◆ **Brief**
Pull every line containing "accomplish" from the data.

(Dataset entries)
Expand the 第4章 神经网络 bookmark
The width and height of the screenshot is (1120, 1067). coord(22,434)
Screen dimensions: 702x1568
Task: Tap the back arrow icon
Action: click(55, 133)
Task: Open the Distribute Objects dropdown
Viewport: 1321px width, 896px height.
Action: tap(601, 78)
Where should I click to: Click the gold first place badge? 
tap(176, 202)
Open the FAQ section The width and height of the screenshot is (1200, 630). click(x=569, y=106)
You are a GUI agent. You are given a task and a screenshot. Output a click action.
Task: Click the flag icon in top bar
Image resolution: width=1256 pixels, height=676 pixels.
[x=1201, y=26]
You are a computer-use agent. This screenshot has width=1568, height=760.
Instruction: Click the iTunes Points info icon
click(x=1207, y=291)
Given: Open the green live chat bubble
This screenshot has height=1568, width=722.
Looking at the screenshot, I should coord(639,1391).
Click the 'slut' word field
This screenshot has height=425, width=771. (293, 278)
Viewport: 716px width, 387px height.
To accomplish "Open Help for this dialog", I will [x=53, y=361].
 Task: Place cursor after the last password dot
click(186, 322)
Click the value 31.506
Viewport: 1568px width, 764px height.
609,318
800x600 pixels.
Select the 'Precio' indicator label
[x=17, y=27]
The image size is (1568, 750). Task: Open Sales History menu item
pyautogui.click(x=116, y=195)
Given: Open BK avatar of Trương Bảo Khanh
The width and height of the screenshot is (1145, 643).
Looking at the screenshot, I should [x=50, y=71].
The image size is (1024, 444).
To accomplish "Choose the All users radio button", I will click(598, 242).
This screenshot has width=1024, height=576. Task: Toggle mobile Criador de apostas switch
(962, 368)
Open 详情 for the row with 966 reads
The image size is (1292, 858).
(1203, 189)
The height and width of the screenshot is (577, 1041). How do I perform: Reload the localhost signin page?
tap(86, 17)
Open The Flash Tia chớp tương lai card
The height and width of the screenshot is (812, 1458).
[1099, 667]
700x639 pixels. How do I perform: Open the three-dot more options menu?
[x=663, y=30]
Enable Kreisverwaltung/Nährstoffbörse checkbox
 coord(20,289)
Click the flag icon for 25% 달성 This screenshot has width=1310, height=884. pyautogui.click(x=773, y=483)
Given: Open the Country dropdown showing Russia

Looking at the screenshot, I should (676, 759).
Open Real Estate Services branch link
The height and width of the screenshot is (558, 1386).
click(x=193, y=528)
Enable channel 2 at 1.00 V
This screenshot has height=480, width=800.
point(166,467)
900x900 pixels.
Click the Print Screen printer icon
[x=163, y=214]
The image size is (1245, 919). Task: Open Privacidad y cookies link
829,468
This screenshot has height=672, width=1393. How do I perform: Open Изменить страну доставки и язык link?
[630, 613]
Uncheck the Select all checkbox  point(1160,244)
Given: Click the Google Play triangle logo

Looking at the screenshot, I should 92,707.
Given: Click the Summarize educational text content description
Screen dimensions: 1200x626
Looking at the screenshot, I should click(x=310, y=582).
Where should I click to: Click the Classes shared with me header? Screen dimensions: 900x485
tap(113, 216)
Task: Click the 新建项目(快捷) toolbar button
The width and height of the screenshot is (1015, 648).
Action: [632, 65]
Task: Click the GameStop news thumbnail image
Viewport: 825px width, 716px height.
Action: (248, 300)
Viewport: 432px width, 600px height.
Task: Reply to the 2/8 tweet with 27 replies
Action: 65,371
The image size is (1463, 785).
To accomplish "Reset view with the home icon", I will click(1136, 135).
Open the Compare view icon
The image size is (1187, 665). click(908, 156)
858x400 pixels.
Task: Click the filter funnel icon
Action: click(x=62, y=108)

◆ **Output**
To accomplish "Open Help for this dialog", I will [x=53, y=361].
To accomplish "Choose the All users radio button", I will click(598, 242).
To accomplish "Reset view with the home icon", I will click(1136, 135).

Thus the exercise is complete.